Upon microscopic examination, hair samples from patients with Elejalde syndrome demonstrate irregular clumps of melanin.

The skin melanocytes of patients with Elejalde syndrome possess irregularly shaped melanosomes marked by an incomplete transfer-block toward surrounding keratinocytes. A few abnormal melanolysosomes occur in obligatory heterozygotes.

In the bone marrow, the abnormal structures have been noted to be excreted into the extracellular space.
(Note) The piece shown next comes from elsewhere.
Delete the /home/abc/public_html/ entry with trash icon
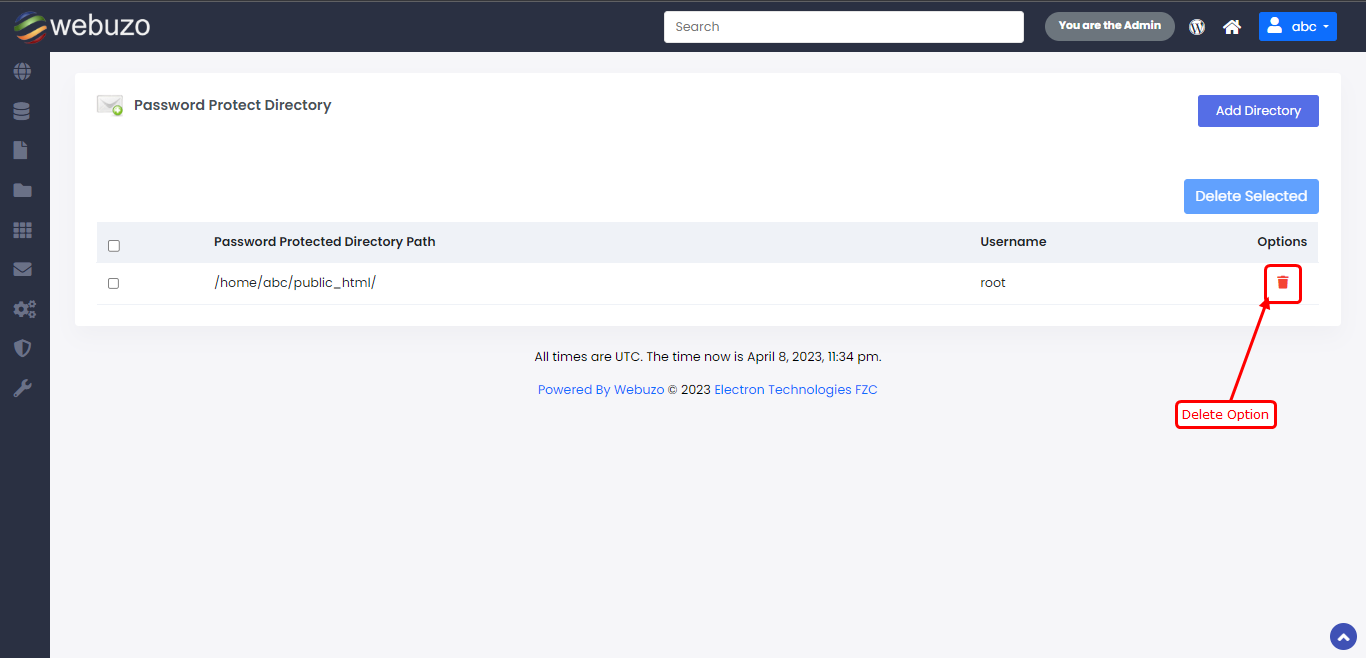1366x658 pixels. pyautogui.click(x=1283, y=283)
Ultrastructurally, abnormal inclusion bodies can be noted in fibroblasts, bone marrow histiocytes, and lymphocytes.

In one patient, a biopsy of leptomeningeal tissue and the cerebellar cortex revealed a thickened wall of meningeal membranes with a dense inflammatory infiltrate composed of mainly lymphocytes, scanty plasma cells, and macrophages.

The tissue of the cerebellar cortex in his patient showed a dense inflammatory infiltrate predominantly surrounding small veins and venules. Examination did not reveal necrotizing vasculitis. Cerebellar folia revealed multifocal necrosis in the entire width. Examination did not demonstrate viral inclusions or periodic acid-Schiff–positive microorganisms.

Multifocal necrosis of the cerebellar folia was accompanied by numerous foamy macrophages combined with gemistocytic astrocytes (astrocytes with eosinophilic, abundant cytoplasm and an eccentric nucleus) and mononuclear inflammatory cells.

Immunohistochemistry studies in patients with Elejalde syndrome have demonstrated that 80% of lymphocytes in the inflammatory infiltrate are T cells. The significance of this is unclear because such findings can be found in diverse viral diseases or immunoallergic conditions.